-- Prompt --
Among the lines below, copy each one in which "agent" appears.

[Stored records]
Segment Open

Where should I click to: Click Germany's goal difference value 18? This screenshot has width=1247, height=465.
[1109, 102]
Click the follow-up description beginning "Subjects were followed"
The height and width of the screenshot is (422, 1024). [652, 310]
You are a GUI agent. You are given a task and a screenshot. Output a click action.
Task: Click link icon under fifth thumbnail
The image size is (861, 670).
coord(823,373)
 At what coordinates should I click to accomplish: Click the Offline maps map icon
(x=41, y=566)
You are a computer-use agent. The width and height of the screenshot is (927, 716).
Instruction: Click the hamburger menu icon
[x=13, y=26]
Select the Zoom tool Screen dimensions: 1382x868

Segment Closed

-- Written reply --
You are a GUI agent. You are given a task and a screenshot. Output a click action.
You are a computer-use agent. The width and height of the screenshot is (927, 716).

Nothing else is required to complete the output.